— Я ручаюсь за казаков, — воскликнул Кирилл Разумовский, — они последуют за мною, не спрашивая, зачем и куда я их веду.
— А я отвечаю за артиллерию, — сказал граф Пётр Шувалов, — все офицеры, безусловно, преданы мне лично и держат в строгом повиновении своих солдат.
— А я, — заявил граф Александр Шувалов, — отвечаю за духовенство. Оно сделает всё, чтобы вместо ненавистного ему тайного лютеранина возвести на престол малолетнего Павла Петровича, относительно которого оно уверено, что под нашим руководством и надзором он будет воспитан послушным сыном и сильным защитником Православной Церкви.
— Ну, хорошо! — сказал граф Алексей Разумовский. — Значит, мы договорились. Так как исполнение нашего плана кажется обеспеченным, то мы должны не мешкая приступить к делу, потому что каждый день промедления приближает сюда армию Апраксина. Теперешнее состояние императрицы, если оно продлится, и без того делает необходимым регентство, которое без нашего вмешательства достанется великому князю; итак, если мы примемся действовать безотлагательно, то будем обеспечены на всякий случай. В три дня, считая с сегодняшнего, наш план должен быть выполнен. Я беру на себя арест великого князя; мой брат Кирилл с помощью казаков отрежет все пути к Петербургу до тех пор, пока всё будет окончательно исполнено и новый порядок вещей установлен. Вы, граф Александр Иванович, — прибавил он, обращаясь к начальнику тайной канцелярии, — предупредите митрополита...
— Он уже извещён, — ответил граф Александр Шувалов, — и я уверен в его согласии.
— Ну, тогда отлично! — сказал граф Алексей Разумовский. — Как только он одобрит наше предприятие, нечего и сомневаться в спокойном подчинении народа.
— А как же великая княгиня? — спросил граф Кирилл Разумовский.

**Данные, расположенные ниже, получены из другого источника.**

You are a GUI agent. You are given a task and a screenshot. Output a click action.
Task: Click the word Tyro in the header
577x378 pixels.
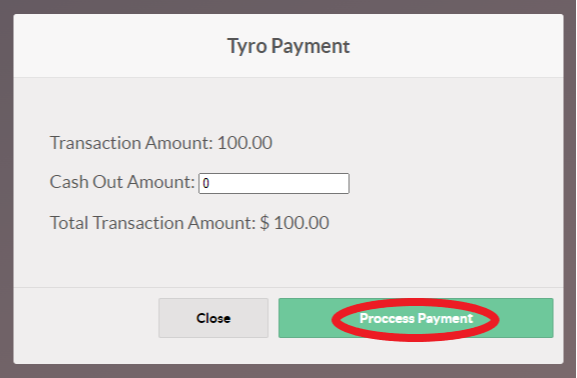[247, 47]
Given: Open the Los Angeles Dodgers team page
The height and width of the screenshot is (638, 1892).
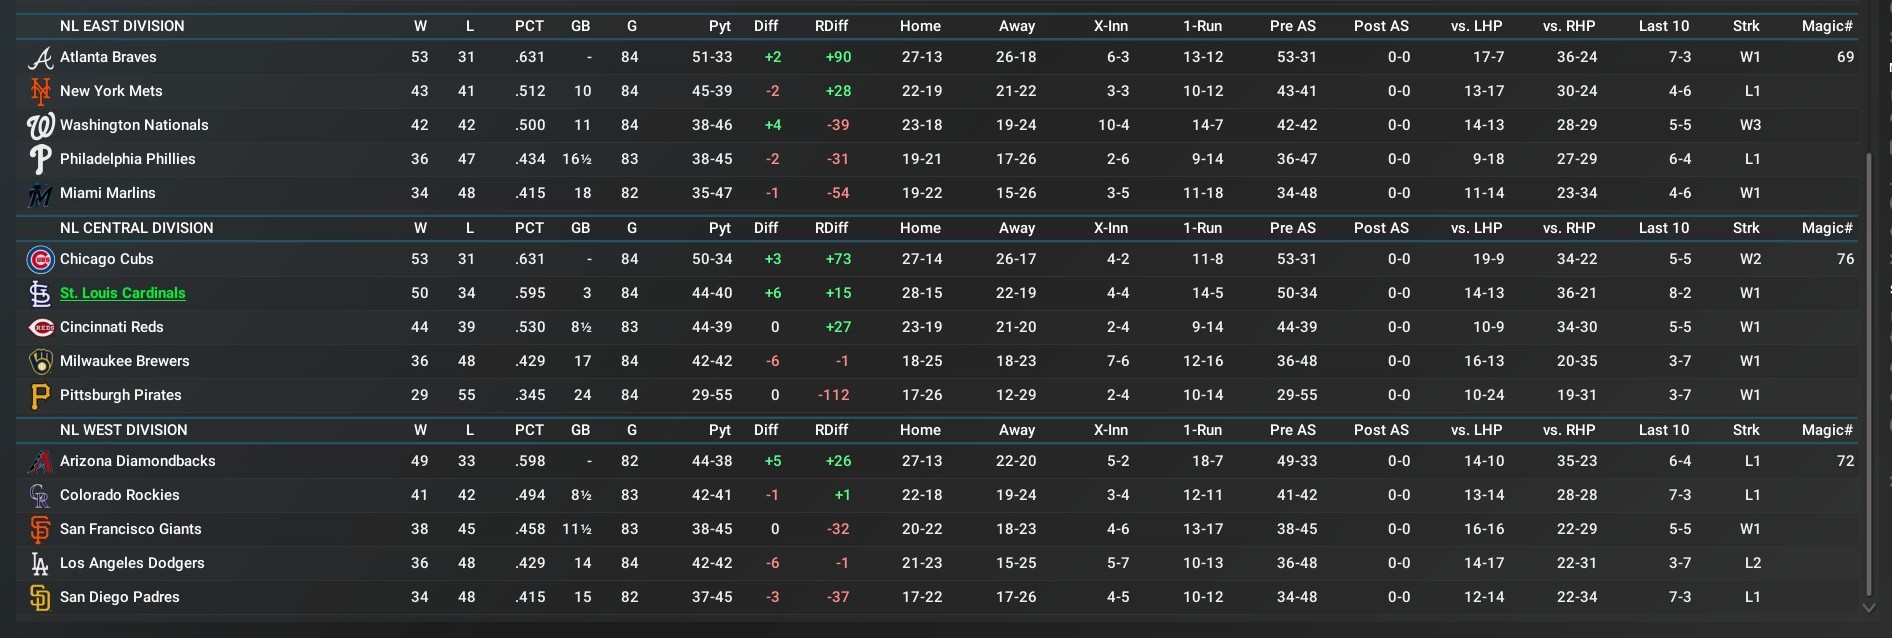Looking at the screenshot, I should pos(132,563).
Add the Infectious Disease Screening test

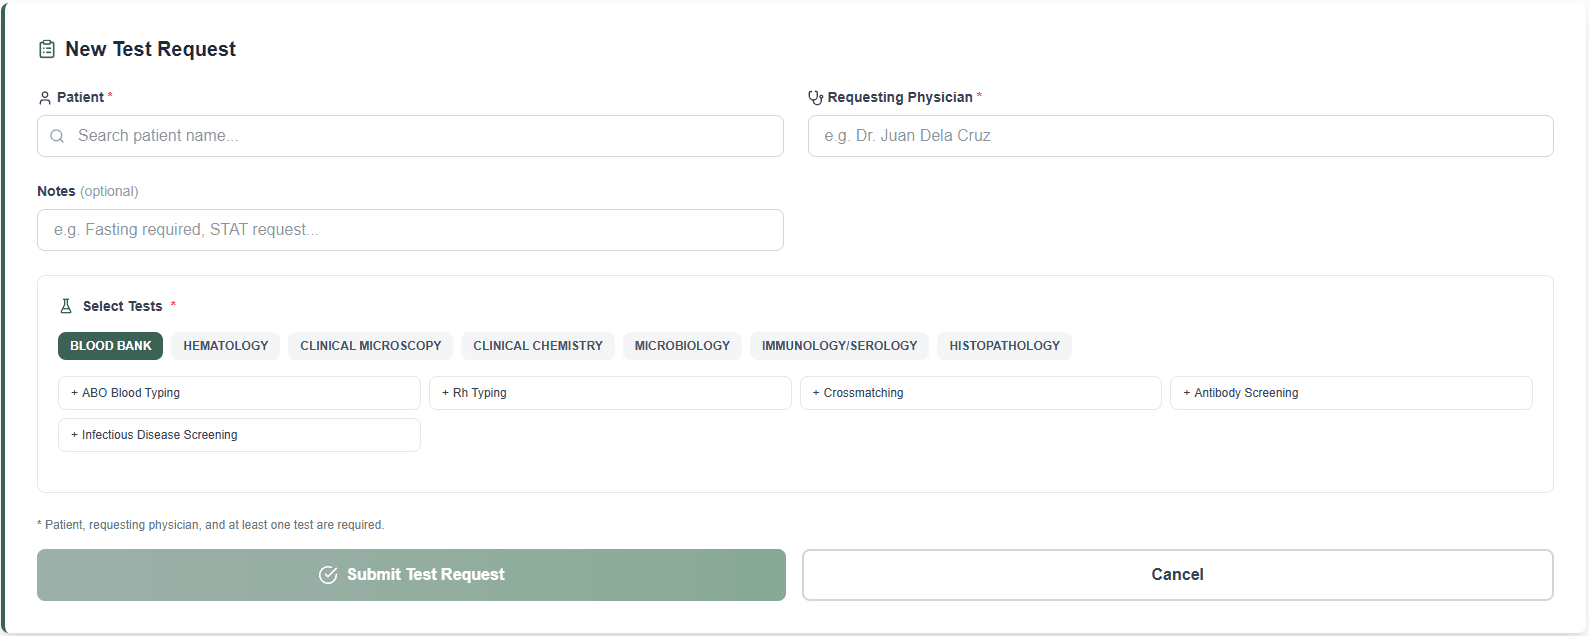tap(238, 434)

— Её спровадят обратно в Германию, откуда она явилась, — подхватил граф Александр Шувалов.
— Ну, нет, — возразил граф Кирилл Разумовский, — по-моему, это безрассудно; она снискала благосклонность духовенства, необычайно добросовестно соблюдая все церковные обряды, да и войска любят её, так как она не скрывает своего нерасположения к голштинским войскам своего супруга. Матери будущего императора, конечно, пришлось бы уделить в регентстве место, которое во всяком случае оставалось бы лишь почётным!
— Почётным! — воскликнул граф Александр Шувалов. — О, вы не знаете великой княгини, с её тщеславием, хитростью и лицемерием! С первого момента у неё только и будет на уме, как бы вытеснить всех нас, и всем нам, пожалуй, окажется не под силу одолеть её лукавство.
— Оставим этот вопрос, — заметил граф Алексей Разумовский, — до тех пор, пока совершится самое главное, до поры до времени великая княгиня не будет нам помехой, а потом мы всегда успеем решить её участь, только бы нам удалось взять верх. Я почти готов согласиться с мнением моего брата Кирилла, — продолжал он, — потому что когда мы будем оказывать почёт матери ребёнка, которого желаем возвести на императорский престол, и уделим ей для вида некоторое влияние на управление государством, то народ, а также иностранные державы, которые мы не должны упускать из вида, тем скорее убедятся, что наш поступок с великим князем был подсказан нам действительной заботой о благе государства.
— Никто из вас не знает женской хитрости и женского коварства, — возразил граф Александр Шувалов. — Однако, — тихонько прибавил он, нагибаясь к своему брату Ивану, — я тем временем подготовлю на всякий случай заявление моего поручика Лобанова, которое, будучи своевременно распространено в народе и войсках, неизбежно должно сделать невозможной и великую княгиню.
— Итак, за дело! — воскликнул граф Алексей Разумовский, вставая. — Завтра вечером мы снова соберёмся здесь; каждый должен к этому сроку закончить свои последние приготовления, чтобы в следующую ночь всё могло быть исполнено.
Тут порывисто распахнулась дверь; доктор Бургав вбежал в комнату, бледный, дрожащий, почти с лихорадочным блеском в глазах.
— Кризис благополучно миновал... императрица спасена! — воскликнул он грубым и хриплым от волнения голосом, после чего снова скрылся, чтобы вернуться к больной.
— Императрица спасена!.. Благодарение Богу и всем святым! — произнёс граф Алексей Разумовский с просиявшим от искренней радости лицом.
Остальные точно остолбенели при такой внезапной вести, которую едва ли можно было ожидать. Лицо графа Александра Шувалова подёргивалось так сильно, что трудно было уловить его выражение.